「野党は批判ばかり」という批判

マスコミや自民党が「野党は批判ばかり」と批判します。確かにそういう時もありますが、誤解に基づく場合も多いです。大雑把にいうと、「野党は批判ばかり」という批判は、9割がた無視してよいと思います(1割程度は真理があることもあります)。

私の9年数か月の「国会対策畑」の経験からいうと、野党が対案を出してもほとんど報道されません。よほどのことがない限り、野党の対案はよくてもベタ記事止まりです。ベタ記事でも報道されればマシな部類に入ります。

政治の世界では「報道されないことは、存在しないのと同じ」という法則が働きます。地道に対案を出しても、世間に知られることは少なく、「野党は批判ばかり」という常套句につながります。野党の対案の存在すら知らない人が大半でしょう。知らないので「野党は批判ばかり」という批判を鵜呑みにしてしまいがちです。

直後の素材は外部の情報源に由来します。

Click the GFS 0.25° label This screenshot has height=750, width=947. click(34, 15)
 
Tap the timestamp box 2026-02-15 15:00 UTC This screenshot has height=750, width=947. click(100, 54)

重要法案の対案であれば、マスコミも多少は報道してくれます。しかし、「対案主義」の怖いところは、対案を出すと審議入りを拒むことが難しくなります。いまの国会では衆参ともに与党が3分の2の議席を有しており、国会で審議に入れば確実に可決に持ち込めます。対案を出して、次から次に法案審議に応じていたら、次から次に法案が可決成立します。

そもそも問題のある法案であれば、ノーというだけでも「対案」といえます。たとえば、憲法違反の安保法制に関し、無理して対案を用意する必要などありません。「対案主義」で無理して法律案をつくろうとしたら、相手の土俵に載せられるだけです。相手の土俵にかんたんに載らず、時間稼ぎで審議未了廃案に持ち込むというのは、野党の数少ない抵抗手段のひとつです。

また、野党が批判しなかったら、いったい誰が批判するのでしょう。大手新聞の一部は大本営発表のような提灯記事ばかり書いています。民進党の悪口は喜々として書き立てるくせに、政権与党の失敗はスルーするようなメディアもあります。野党もマスコミも健全な批判的精神をもって政権与党を監視し、問題点を指摘し批判することは健全だと思います。

私の言葉では説得力がないので、気鋭の政治学者の待鳥聡史氏の文章から引用すると;

“対案”提示は政策路線の宣伝以外に効力なし

野党にはしばしば、対案を提示すべきだという批判が向けられる。だが、政策決定が単独政権タイプである以上、対案の提示は野党、とりわけ民主党のような大きな野党にとっては、自らの政策路線の宣伝以外の効果はなく、多くの個別法案において無益である。

対案が法案の全面的な修正案を指すのであれば、取り入れられる可能性はない。与野党対決を生み出している法案の場合、事前の与党内部や内閣法制局との調整に多大な労力と時間が費やされているため、それとの整合性を維持できる範囲でしか修正はできない。

対案がごく限定的な部分修正を指すのであれば、有権者へのアピールとしては弱すぎて効果がない。それどころか、修正した以上は法案に賛成せねばならないために、中途半端な妥協をしたとしてマスメディアや支持者からの批判を受ける恐れさえある。

ということです。

*ご参考(2015.11.30付ネット配信記事):

抵抗政党としての民主党—「対案」と「廃案」の間で
政権与党であった民主党の安保法制反対運動への「無責任」な相乗り―その政治的背景を分析し、野党第一党として今後残された唯一の選択肢を提示する。

これが国会対策の実務経験者の私と新進気鋭の政治学者の待鳥氏の一致した見解です。

そして待鳥氏もおっしゃっていることですが、個別案件への「対案主義」ではなく、「与党の政策路線に対する総体的な代替案を練り上げていくこと」(待鳥氏)が大切です。

私がいつもしつこくいっている「ビジョン」や「めざす社会像」を真剣に議論し、世論に訴えていくことが、野党の最重要の「対案」だと思います。とりあえず個別法案に対する「対案主義」は避けた方が無難でしょう。「野党は批判ばかり」批判に惑わされる必要はまったくありません。